The Netflix researchers were nevertheless curious about the many other techniques for making similar predictions that had been published in the scholarly literature. The problem was that those studies had relied on public data sets containing on the order of a few million ratings, and it would take the small Netflix team a long time to explore how well these alternative techniques worked at a scale a thousand times as large. That is, if they did all the work themselves.

Reed Hastings, the chief executive of Netflix, suggested running a contest. He observed that Netflix had the means, the motive, and the opportunity. And the company had already staged a contest internally between the standard Cinematch system and an alternative algorithm, which did slightly, tantalizingly better.

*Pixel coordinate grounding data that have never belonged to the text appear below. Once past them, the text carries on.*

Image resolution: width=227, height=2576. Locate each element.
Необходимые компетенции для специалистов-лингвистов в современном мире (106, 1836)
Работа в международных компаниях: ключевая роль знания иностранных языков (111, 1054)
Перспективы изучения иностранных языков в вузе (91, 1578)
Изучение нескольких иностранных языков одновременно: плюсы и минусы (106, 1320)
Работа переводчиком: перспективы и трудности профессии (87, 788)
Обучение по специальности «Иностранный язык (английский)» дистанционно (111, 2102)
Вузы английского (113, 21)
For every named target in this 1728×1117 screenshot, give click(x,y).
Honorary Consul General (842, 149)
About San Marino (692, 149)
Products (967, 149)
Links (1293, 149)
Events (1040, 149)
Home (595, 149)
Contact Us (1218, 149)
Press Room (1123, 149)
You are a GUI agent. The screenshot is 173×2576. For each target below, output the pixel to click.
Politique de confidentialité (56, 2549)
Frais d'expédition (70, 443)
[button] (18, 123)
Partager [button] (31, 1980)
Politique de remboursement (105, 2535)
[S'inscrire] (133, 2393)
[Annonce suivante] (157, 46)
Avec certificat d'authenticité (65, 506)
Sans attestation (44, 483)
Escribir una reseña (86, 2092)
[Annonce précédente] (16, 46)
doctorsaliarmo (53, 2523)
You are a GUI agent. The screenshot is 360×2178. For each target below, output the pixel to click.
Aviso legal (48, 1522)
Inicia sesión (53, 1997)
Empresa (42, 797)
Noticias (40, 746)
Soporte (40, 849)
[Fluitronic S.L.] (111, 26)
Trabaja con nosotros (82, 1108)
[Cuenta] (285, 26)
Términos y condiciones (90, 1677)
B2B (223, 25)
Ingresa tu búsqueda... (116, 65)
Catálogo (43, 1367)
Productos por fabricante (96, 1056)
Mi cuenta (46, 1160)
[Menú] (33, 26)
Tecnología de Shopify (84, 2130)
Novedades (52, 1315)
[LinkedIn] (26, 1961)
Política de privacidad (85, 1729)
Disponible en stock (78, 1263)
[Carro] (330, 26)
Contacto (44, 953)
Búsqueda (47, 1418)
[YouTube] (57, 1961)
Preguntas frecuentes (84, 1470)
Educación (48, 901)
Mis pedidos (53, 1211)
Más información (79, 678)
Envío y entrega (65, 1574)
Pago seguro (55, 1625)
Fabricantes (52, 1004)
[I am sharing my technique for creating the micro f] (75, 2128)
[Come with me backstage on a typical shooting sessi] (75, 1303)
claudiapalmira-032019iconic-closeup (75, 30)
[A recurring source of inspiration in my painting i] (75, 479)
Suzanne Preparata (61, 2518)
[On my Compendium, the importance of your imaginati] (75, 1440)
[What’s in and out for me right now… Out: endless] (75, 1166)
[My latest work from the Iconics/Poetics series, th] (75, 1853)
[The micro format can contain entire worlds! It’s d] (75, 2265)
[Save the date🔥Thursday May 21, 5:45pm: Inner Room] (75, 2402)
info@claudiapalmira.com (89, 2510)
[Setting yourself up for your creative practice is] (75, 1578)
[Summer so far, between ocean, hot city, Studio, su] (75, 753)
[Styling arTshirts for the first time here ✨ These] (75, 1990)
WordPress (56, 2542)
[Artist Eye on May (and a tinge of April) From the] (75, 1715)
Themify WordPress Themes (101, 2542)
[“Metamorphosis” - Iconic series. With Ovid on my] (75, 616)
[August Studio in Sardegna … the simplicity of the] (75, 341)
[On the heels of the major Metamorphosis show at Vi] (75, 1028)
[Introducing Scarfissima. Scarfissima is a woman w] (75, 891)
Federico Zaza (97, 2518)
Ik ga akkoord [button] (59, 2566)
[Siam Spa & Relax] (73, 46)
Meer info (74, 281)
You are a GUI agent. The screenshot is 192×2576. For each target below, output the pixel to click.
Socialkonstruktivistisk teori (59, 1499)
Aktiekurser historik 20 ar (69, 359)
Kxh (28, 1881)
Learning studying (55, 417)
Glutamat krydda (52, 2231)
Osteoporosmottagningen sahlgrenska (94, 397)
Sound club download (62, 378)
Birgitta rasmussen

The Netflix team came up with the basic structure of the contest. They would provide 100 million ratings that 480 000 anonymous customers had given to 17 000 movies. The data set would just fit in the main memory of a typical laptop, allowing almost anyone to compete. Netflix would withhold 3 million of the most recent ratings and ask the contestants to predict them. A Netflix computer would assess each contestant’s 3 million predictions by comparing predictions with actual ratings. The system would use the traditional metric for predictive accuracy, the root-mean squared error (RMSE). The more accurate a set of predictions, the smaller the RMSE will be. The score would then be reported back immediately to the contestant and reflected on an online leaderboard for all to see.

Each such scoring provides valuable information about the hidden ratings--so valuable, in fact, that under certain circumstances it could be used to game the system. The teams were therefore scored once a day, at most. But to help teams estimate how well they might do, Netflix also provided them each with a small representative data set and the score Cinematch had been able to attain for it. Contestants could use that set to test their systems as often as they wanted.

On 2 October 2006, Netflix launched the competition, and within days thousands of teams from hundreds of countries signed up. Within weeks the Netflix Prize Web site was getting hundreds of submissions per day. An online forum was created so that participants could share ideas and techniques, even code. Even more gratifying to Netflix, within months a handful of teams did several percent better than Cinematch. The question then was how much the accuracy would improve in the first year.

Like most of the other top competitors, the three of us at AT&T Labs consulted the rich body of research on ways of solving problems in this domain, known as collaborative filtering.

One of the main areas of collaborative filtering we exploited is the nearest-neighbor approach. A movie’s ”neighbors” in this context are other movies that tend to be scored most similarly when rated by the same viewer [see illustration, ”The Neighborhood Model”]. For example, consider Saving Private Ryan (1998), a war movie directed by Steven Spielberg and starring Tom Hanks. Its neighbors may include other war movies, movies directed by Spielberg, or movies starring Tom Hanks. To predict a particular viewer’s rating, we would look for the nearest neighbors to Saving Private Ryan that the viewer had already seen and rated. For some viewers, it may be easy to find a full allotment of close neighbors; for many others, we may discover only a handful of neighboring movies. Our version of the nearest-neighbor approach predicted ratings using a weighted average of the viewer’s previous ratings on up to 50 neighboring movies. (We have since developed a way to use all past ratings, allowing an unlimited number of neighbors.)

A second area of collaborative-filtering research we pursued involves what are known as latent-factor models. These score both a given movie and a given viewer according to a set of factors, themselves inferred from patterns in the ratings given to all the movies by all the viewers [see illustration, ”The Latent-Factor Approach”]. Factors for movies may measure comedy versus drama, action versus romance, and orientation to children versus orientation to adults. Because the factors are determined automatically by algorithms, they may correspond to hard-to-describe concepts such as quirkiness, or they may not be interpretable by humans at all. Factors for viewers measure how much the viewer likes movies that score highly on the corresponding movie factor. Thus, a movie may be classified a comedy, and a viewer may be classified as a comedy lover.

The model may use 20 to 40 such factors to locate each movie and viewer in a multidimensional space. It then predicts a viewer’s rating of a movie according to the movie’s score on the dimensions that person cares about most. We can put these judgments in quantitative terms by taking the dot (or scalar) product of the locations of the viewer and the movie.